Забастовка началась не сразу, поначалу рабочие пытались разговаривать с управляющим, надеясь уговорить его на повышение заработной платы, но Витков ни на какие переговоры не соглашался. Однажды прокатчики окружили Виткова в цехе, не давая ему пройти и требуя начать переговоры о повышении зарплаты за каждые 100 прокатанных листов. Витков посоветовал им разойтись и начать работу. Александр сказал, что в Петербурге таких управляющих вывозят с завода на тачке. Кто-то крикнул "хватит", кто-то сказал "долой", кто-то схватил Виткова под руки, а кто-то стал подталкивать его в спину. С криком, свистом и улюлюканьем потащили упирающегося лаковыми сапогами в пол Виткова во двор. Александр заметил помощника управляющего Муромцева, который стоял в стороне и смотрел на происходящее с иронической усмешкой. Витков после этого случая не провёл никаких репрессий, но и никаких просьб не удовлетворил.

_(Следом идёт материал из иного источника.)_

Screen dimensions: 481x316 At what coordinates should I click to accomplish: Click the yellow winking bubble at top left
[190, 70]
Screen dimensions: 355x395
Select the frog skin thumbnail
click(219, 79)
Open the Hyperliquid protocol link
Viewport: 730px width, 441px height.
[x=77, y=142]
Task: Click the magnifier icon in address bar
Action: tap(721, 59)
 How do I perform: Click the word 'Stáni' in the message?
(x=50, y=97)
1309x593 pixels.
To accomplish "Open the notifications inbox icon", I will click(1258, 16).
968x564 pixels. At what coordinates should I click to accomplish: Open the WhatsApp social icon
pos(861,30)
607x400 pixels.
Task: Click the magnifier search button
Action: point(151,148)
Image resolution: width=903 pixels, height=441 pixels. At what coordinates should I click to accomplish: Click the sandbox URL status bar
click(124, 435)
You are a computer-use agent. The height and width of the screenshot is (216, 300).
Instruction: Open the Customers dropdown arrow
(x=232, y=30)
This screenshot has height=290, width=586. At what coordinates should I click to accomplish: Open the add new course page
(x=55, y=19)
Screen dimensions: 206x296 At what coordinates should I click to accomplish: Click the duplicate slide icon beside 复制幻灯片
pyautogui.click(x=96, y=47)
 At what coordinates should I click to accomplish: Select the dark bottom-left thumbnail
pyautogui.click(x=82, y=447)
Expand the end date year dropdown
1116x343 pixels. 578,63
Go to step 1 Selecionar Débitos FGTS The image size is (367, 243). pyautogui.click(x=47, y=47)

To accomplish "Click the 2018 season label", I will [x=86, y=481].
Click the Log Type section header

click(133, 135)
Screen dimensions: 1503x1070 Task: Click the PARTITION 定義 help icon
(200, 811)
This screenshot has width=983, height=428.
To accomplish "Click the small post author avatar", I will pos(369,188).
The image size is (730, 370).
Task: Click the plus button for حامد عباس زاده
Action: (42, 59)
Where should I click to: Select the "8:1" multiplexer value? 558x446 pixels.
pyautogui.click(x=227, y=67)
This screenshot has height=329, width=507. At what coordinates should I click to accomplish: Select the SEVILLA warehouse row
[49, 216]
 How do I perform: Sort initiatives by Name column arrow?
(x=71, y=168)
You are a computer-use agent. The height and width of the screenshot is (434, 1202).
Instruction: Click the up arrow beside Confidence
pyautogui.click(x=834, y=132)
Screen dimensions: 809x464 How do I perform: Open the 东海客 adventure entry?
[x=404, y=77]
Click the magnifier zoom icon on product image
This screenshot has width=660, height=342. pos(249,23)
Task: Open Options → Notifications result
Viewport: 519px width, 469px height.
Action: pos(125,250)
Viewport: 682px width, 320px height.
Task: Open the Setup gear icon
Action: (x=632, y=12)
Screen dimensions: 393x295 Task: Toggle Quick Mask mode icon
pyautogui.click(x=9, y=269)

В разных цехах начались забастовки, рабочие требовали повышения заработной платы, отмены штрафов и сокращения предпраздничных дней. Переговоры с администрацией вели пользовавшиеся наибольшей популярностью среди рабочих Максим Данилович Потапов, Павел Терентьевич Гнусин, Павел Дмитриевич Тюрин. Администрация на уступки не шла, а зачинщиков забастовок стала увольнять. Полицейских в посёлке прибыло.

 

Выборы в Думу

В 1905 году состоялись выборы в Думу. Тирлянцы собрались возле новой дымовой трубы, и поднятием рук избрали по чьёму-то предложению своим представителем Алексея Яковлевича Оглоблина. Он поднялся на табурет и, сняв картуз, сказал:

- Вот теперь мы, товарищи, поговорим.

И слез с табуретки. На следующей ступени выборов в Верхнеуральске он далее не прошёл. Первая Дума существовала недолго, и вскоре проходили выборы во вторую Думу. На этот раз тирлянцы избрали Павла Терентьевича Гнусина, машиниста паровой машины. Он прошёл дальше, чем Оглоблин, но в Оренбурге предпочли казака Сидельникова, которого после не раз лишали слова за его речи в Думе.

 

Побег

Отец конторщика Павла Семавина узнал случайно о намерении полиции арестовать его сына и вместе с ним Александра. Павел подошёл в заводе к Александру, сообщил эту новость, а после недолгого обсуждения надумали они бежать из Тирляна. Запасли продуктов, оседлали своих лошадей и вечером, когда никто не видел, направились через горы в сторону Катав-Ивановска, избегая гужевой дороги. Матери Александр наказал говорить полиции, что сегодня он не приходил с завода.

Доехали до Серпиевки, где жил хороший знакомый отца Семавина, и оставили у него лошадей, уговорившись, что знакомый вернёт их домой. После добрались до Катав-Ивановска, побывали на сходе, нашли кое-кого из знакомых. Вскоре Александр поехал в Златоуст, а Семавин отправился в Сибирь. После они потеряли друг друга из вида, но Александр полагал, что Семавину едва ли что угрожало: он был, конечно, большим оригиналом, увлекался латынью, но не более. Другое дело - он сам: слишком много крамольных разговоров и высказываний позволял себе, что не могло пройти без внимания со стороны полиции. Спустя год Александр поехал в Тирлян, чтобы перевезти мать к себе в Златоуст. Мать рассказала, что после его отъезда год назад пришли и долго ждали прихода Александра домой полицейские, но, не дождавшись, ушли.